Prüfungswissen: Der Putativnotwehrexzess

Hinweis: Einführung zu der Entscheidungsbesprechung: Erforderlichkeit einer Verteidigungshandlung bei Angriffsintensivierung (BGH NStZ 2011, 630) (BGH; Beschluss vom 01.03.2011 – 3 StR 450/10). Die Entscheidungsbesprechung wird heute mittag veröffentlicht.

I. Nach § 33 StGB bleibt derjenige, die Grenzen der Notwehr aus Verwirrung, Furcht oder Schrecken überschreitet, straffrei.
Erfasst ist damit nur der intensive Notwehrexzess, d. h. der Fall, in dem die Abwehrhandlung des Täters gegenüber einem wirklichen rechtswidrigen Angriff die Grenzen der Erforderlichkeit überschreitet (h. M., z. B. BGH NStZ 1983, 453; BGH NStZ 1987, 20; Lackner, StGB, 16. Aufl., § 33 Anm. 2).
Strafbefreiung nach § 33 StGB ist aber auch dann noch möglich, wenn bei der das erforderliche Maß über-schreitenden Notwehrhandlung die Intensität des Angriffs bereits nachgelassen hat oder die unmittelbare Wiederholung des Angriffs zu befürchten ist (BGH NJW NStZ 1987, 20).
Dabei kommt es nicht darauf an, ob die in § 33 StGB genannten Affekte ein Ausmaß erreicht haben, das zu einer wesentlichen Verkennung der tatsächlichen Umstände hätte führen können.
Hat der Verteidiger sich über das Ausmaß einer von einem rechtswidrigen Angreifer drohenden Gefahr oder das zu ihrer Beseitigung erforderliche Mittel infolge einer auf tatsächlichem Gebiet liegenden Fehlvorstellung geirrt, so kommt ein nach § 16 I StGB exkulpierender Irrtum über Tatumstände in Betracht, und zwar unabhängig davon, auf welchen Gründen er beruht.
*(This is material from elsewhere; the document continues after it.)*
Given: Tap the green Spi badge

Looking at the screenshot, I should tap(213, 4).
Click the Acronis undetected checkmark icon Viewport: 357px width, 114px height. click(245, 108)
II. Ein Putativnotwehrexzess ist hingegen dann gegeben, wenn jemand sich irrtümlich einen rechtswidrigen Angriff vorstellt und dabei aus Verwirrung, Furcht oder Schrecken mit seiner „Abwehrhandlung“ die Grenzen der erforderlichen Verteidigung überschreitet, die ihm bei bestehender Notwehrlage erlaubt gewesen wäre.

III. Der Putativnotwehrexzess und der Erlaubnistatbestandsirrtum überschneiden sich zwar, eine klare Abgrenzung ist aber im Hinblick auf die unterschiedlichen Rechtsfolgen erforderlich: Der Erlaubnistatbestandsirrtum entlastet nach h. M. vom Vorsatzunrecht, während der Putativnotwehrexzess unbeachtlich ist. Die Regelung des § 33 StGB ist keine typisierte Erlaubnistatbestandsregelung (a. A.: Frister, Die Struktur des „voluntativen Schuldelements“, 1993, 229).
1. Anders als beim extensiven Notwehrexzess ergibt sich beim Putativnotwehrexzess bereits aus dem Wortlaut und aus dem Gesetzeszusammenhang, dass es sich nicht um einen Anwendungsfall des § 33 StGB handelt, denn es liegt keine Notwehr vor und es hat auch nie eine Notwehrlage bestanden, so dass der Bereich der gerechtfertigter Abwehrhandlung auch nicht überschritten werden kann. Es wäre nicht nachzuvollziehen, wenn eine vermeidbare Putativnotwehr strafbar wäre, ihre schuldhafte Überschreitung aber straffrei bliebe (Roxin, FS Schaffstein 1975, 105, 119; Roxin AT/I § 22 Rn 95).
2. Nicht entschuldigt ist also, wer im asthenischen Affekt unbeteiligte Dritte verletzt (BGH NStZ 2002, 141; Schönke/Schröder/Lenckner/Perron, StGB, § 33 Rn 10), denn die Regelung des § 33 StGB ist auf diesen Fall weder direkt noch analog anwendbar. Bereits dem Wortlaut der Vorschrift ist für die Behandlung solcher Konstellationen nichts zu entnehmen. Gleichwohl folgt aus dem Sinn und Zweck der Vorschrift, dass in diesen Fällen eine Entschuldigung nicht durchgreifen kann, denn der Exzess trifft einen unbeteiligten Dritten, der am Konflikt keine Schuld trägt (MüKo-StGB/Erb, § 33 Rn 25 m. w. Nachw.). Die Drittwirkung kann im Einzelfall daher allenfalls nach § 34 StGB gerechtfertigt bzw. nach § 35 StGB entschuldigt sein.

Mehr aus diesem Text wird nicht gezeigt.